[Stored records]
*** Block opens ***
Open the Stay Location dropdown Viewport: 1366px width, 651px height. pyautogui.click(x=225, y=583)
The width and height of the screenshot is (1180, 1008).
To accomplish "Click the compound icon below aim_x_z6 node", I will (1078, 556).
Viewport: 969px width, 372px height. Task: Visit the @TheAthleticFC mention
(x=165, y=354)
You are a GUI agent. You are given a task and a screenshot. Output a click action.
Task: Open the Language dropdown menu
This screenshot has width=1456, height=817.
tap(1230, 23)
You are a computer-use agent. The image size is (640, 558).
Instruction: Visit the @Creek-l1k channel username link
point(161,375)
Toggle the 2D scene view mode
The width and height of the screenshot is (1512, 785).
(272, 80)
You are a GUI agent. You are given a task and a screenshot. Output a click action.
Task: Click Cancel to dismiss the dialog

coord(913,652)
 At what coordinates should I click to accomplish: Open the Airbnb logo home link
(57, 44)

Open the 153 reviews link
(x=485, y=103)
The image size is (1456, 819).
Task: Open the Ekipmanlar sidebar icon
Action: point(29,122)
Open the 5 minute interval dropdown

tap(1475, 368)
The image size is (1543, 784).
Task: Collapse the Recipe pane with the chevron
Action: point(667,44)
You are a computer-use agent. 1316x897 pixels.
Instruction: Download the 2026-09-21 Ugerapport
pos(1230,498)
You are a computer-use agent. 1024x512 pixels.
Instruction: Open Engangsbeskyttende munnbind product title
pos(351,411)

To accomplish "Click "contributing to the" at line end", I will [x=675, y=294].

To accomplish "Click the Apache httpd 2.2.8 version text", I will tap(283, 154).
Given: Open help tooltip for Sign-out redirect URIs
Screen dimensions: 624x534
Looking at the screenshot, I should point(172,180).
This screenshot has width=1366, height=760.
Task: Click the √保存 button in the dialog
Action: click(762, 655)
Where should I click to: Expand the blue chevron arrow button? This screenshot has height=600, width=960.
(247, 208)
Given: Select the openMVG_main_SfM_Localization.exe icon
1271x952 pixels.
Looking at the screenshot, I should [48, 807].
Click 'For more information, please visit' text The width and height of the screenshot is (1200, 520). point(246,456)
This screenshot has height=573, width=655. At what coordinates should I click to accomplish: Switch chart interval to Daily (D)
*** Block closes ***
- _TASK TO COMPLETE_
Write every entry out again. Leave each one exactly as it is.

- _RESULT FOR THIS EXERCISE_
Open the Stay Location dropdown Viewport: 1366px width, 651px height. pyautogui.click(x=225, y=583)
The width and height of the screenshot is (1180, 1008).
To accomplish "Click the compound icon below aim_x_z6 node", I will (1078, 556).
Viewport: 969px width, 372px height. Task: Visit the @TheAthleticFC mention
(x=165, y=354)
You are a GUI agent. You are given a task and a screenshot. Output a click action.
Task: Open the Language dropdown menu
This screenshot has width=1456, height=817.
tap(1230, 23)
You are a computer-use agent. The image size is (640, 558).
Instruction: Visit the @Creek-l1k channel username link
point(161,375)
Toggle the 2D scene view mode
The width and height of the screenshot is (1512, 785).
(272, 80)
You are a GUI agent. You are given a task and a screenshot. Output a click action.
Task: Click Cancel to dismiss the dialog

coord(913,652)
 At what coordinates should I click to accomplish: Open the Airbnb logo home link
(57, 44)

Open the 153 reviews link
(x=485, y=103)
The image size is (1456, 819).
Task: Open the Ekipmanlar sidebar icon
Action: point(29,122)
Open the 5 minute interval dropdown

tap(1475, 368)
The image size is (1543, 784).
Task: Collapse the Recipe pane with the chevron
Action: point(667,44)
You are a computer-use agent. 1316x897 pixels.
Instruction: Download the 2026-09-21 Ugerapport
pos(1230,498)
You are a computer-use agent. 1024x512 pixels.
Instruction: Open Engangsbeskyttende munnbind product title
pos(351,411)

To accomplish "Click "contributing to the" at line end", I will [x=675, y=294].

To accomplish "Click the Apache httpd 2.2.8 version text", I will tap(283, 154).
Given: Open help tooltip for Sign-out redirect URIs
Screen dimensions: 624x534
Looking at the screenshot, I should point(172,180).
This screenshot has width=1366, height=760.
Task: Click the √保存 button in the dialog
Action: click(762, 655)
Where should I click to: Expand the blue chevron arrow button? This screenshot has height=600, width=960.
(247, 208)
Given: Select the openMVG_main_SfM_Localization.exe icon
1271x952 pixels.
Looking at the screenshot, I should [48, 807].
Click 'For more information, please visit' text The width and height of the screenshot is (1200, 520). point(246,456)
This screenshot has height=573, width=655. At what coordinates should I click to accomplish: Switch chart interval to Daily (D)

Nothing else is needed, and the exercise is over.